By on 15 Gennaio 2014

Quando il segno meno diventa positivo. E’ il caso del bilancio 2013 dell’attività della Polizia stradale: meno incidenti, meno feriti, meno deceduti.

L’incidentalità stradale è infatti diminuita del 2,4%: da 82.385 incidenti rilevati nel 2012 si è passati a 80.387 incidenti nel 2013. In diminuzione anche gli incidenti con esito mortale, che scendono del 15,2% (da 1906 a 1616), con un meno 14% di decessi (da 2.082 a 1.791). Lo scorso anno è stato potenziato il controllo su strade e autostrade. Con il sistema Vergilius, che monitora la velocità media sulle strade statali, sono diminuite del 10% le violazioni. Con l’analogo sistema Tutor, in funzione per 439.725 ore su 2.900 chilometri di autostrade vigilate, sono diminuite del 12,43% le violazioni, con incidenti in calo del 51% e un ‘meno feriti’ del 27%.

Polizia Stradale ed Arma dei Carabinieri, con 4.576.861 pattuglie, hanno contestato 2.180.825 infrazioni al codice della strada. I punti patente decurtati sono stati 2.354.942. Aumentati i controlli anche per il trasporto professionale (241.024 i veicoli controllati e 72.418 le infrazioni).

I dati che destano preoccupazione sono quelli relativi alla guida in stato d’ebbrezza o sotto l’effetto di sostanze stupefacenti.

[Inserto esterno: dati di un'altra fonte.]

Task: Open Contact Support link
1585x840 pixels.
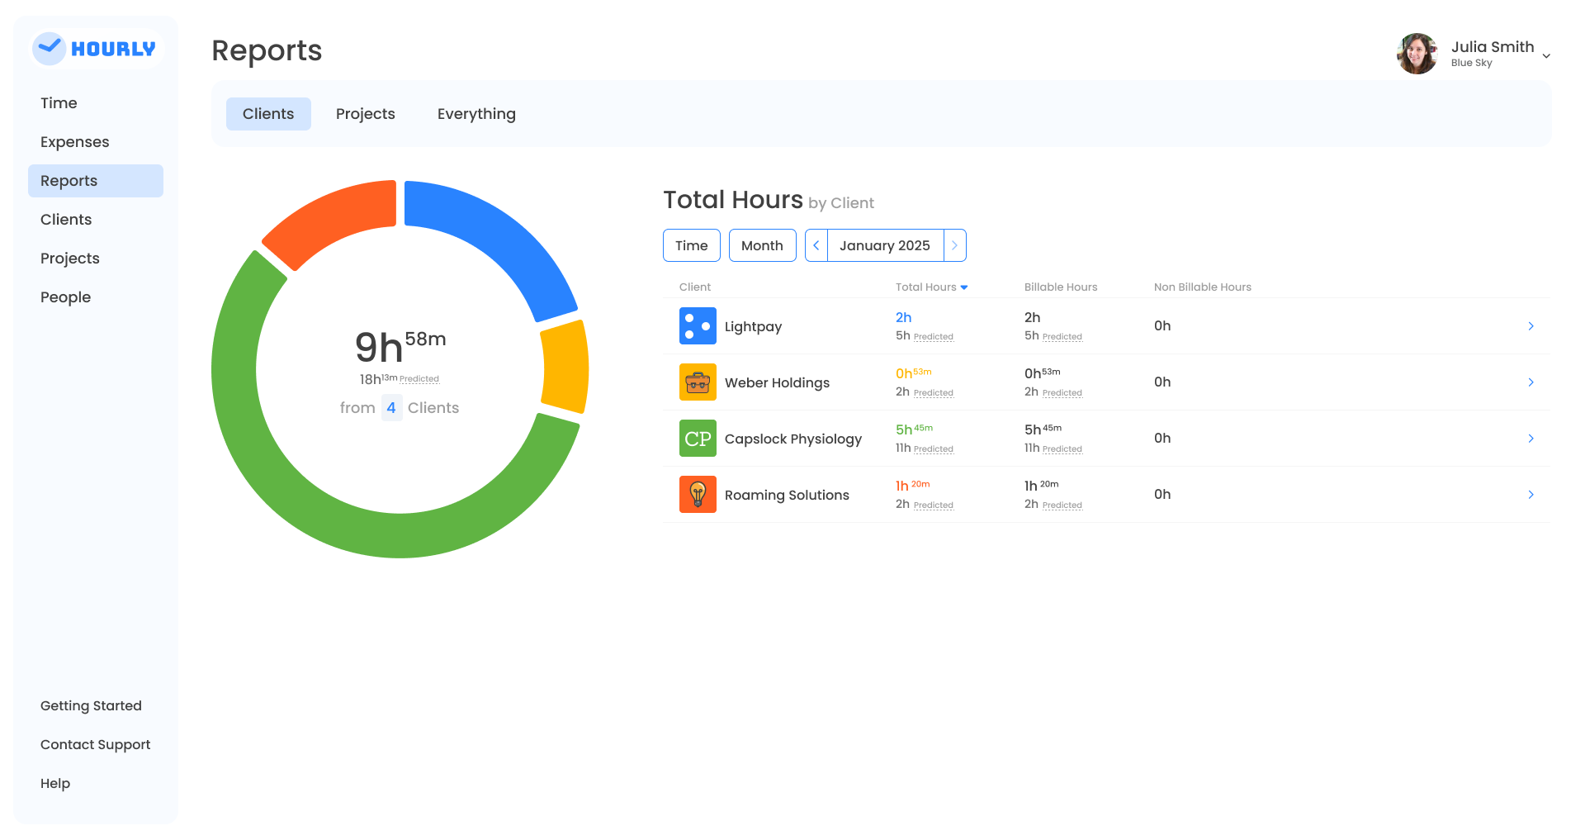Action: (x=96, y=744)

Sono stati 1.716.437 i controlli con etilometri e/o precursori: 31.205 automobilisti sono stati sanzionati per guida in stato di ebbrezza alcolica (6% positività all’alcoltest, dei quali 34% con un tasso compreso tra 1 e 1,5 g/l – limite massimo 0,5) e 2.416 denunciati per guida sotto l’effetto di sostanze stupefacenti.

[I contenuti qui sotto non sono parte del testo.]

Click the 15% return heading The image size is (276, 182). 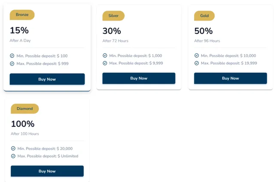click(19, 30)
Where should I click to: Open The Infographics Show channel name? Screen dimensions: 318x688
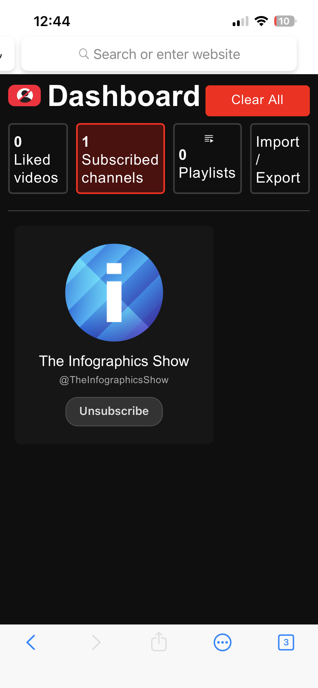[x=114, y=361]
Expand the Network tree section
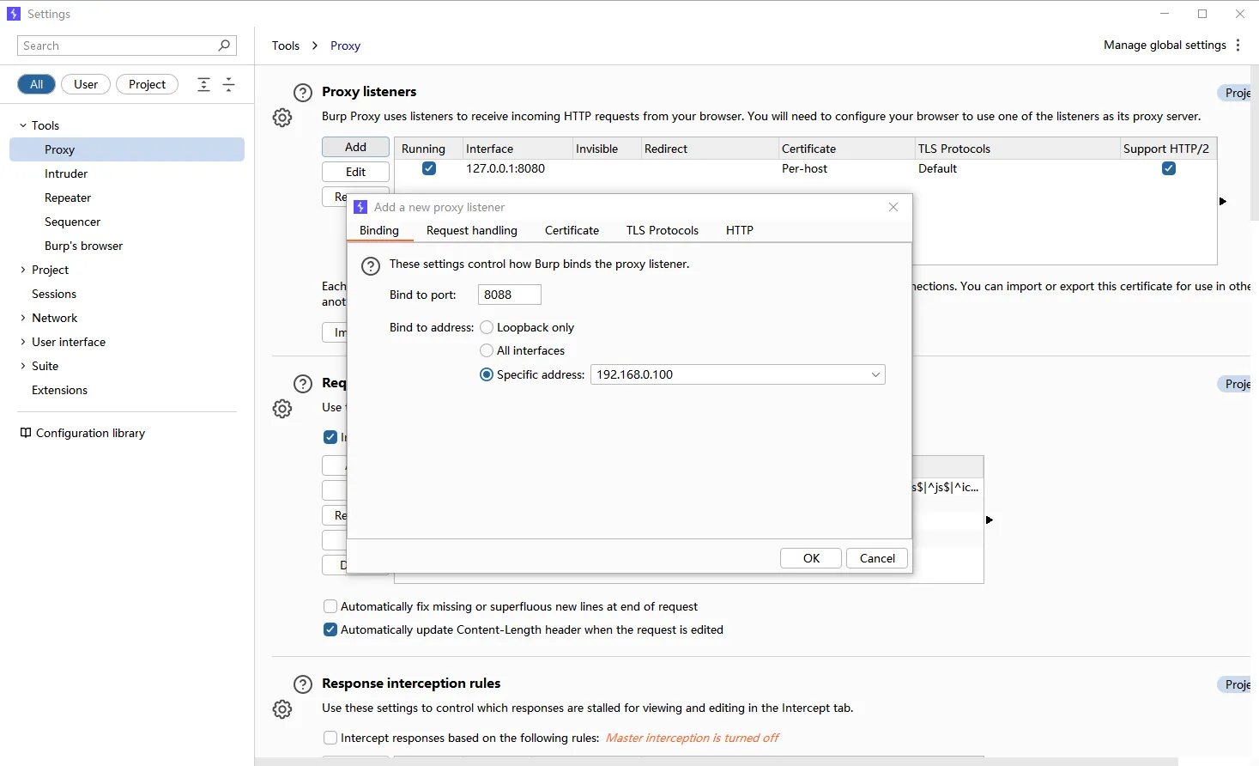The image size is (1259, 766). (23, 318)
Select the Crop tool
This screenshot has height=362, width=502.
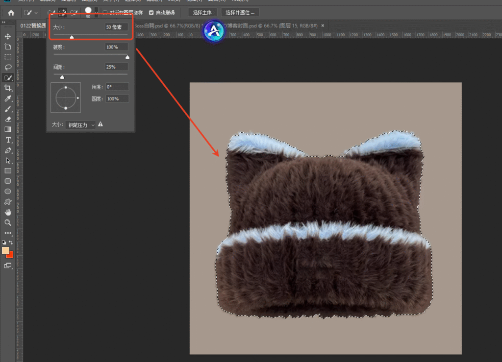8,88
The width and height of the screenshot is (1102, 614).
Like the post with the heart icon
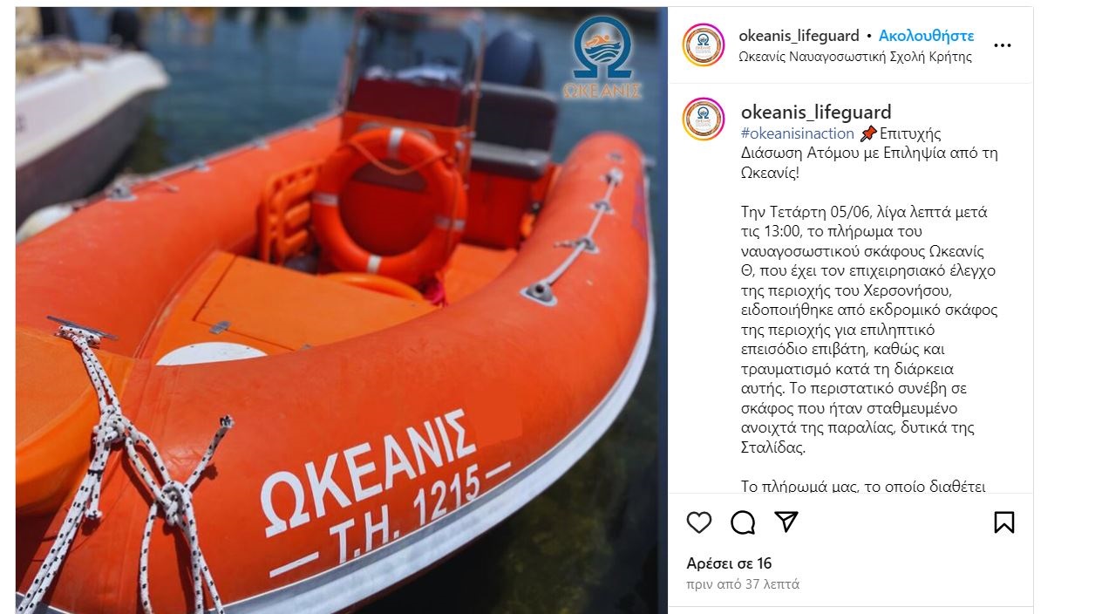point(699,522)
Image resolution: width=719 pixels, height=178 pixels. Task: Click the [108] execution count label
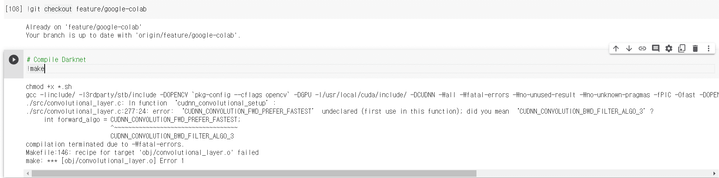14,9
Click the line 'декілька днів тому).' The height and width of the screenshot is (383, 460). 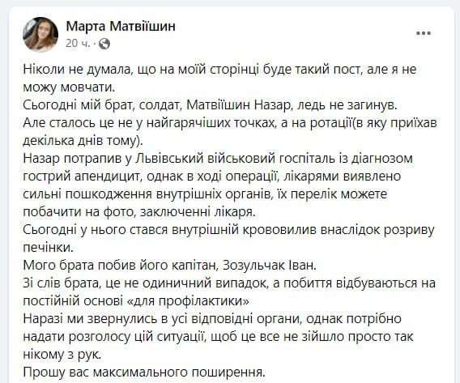83,141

Le attività delle donne e degli uomini della Polizia stradale si sono quindi chiuse con un bilancio positivo nel 2013, anno nel quale hanno però dovuto registrare anche un estremo sacrificio: è toccato all’Agente Scelto Massimo Impieri, caduto in servizio mentre interveniva su di un incidente stradale sulla SS 107 Cosenza – Crotone, investito da un’automobilista ubriaco.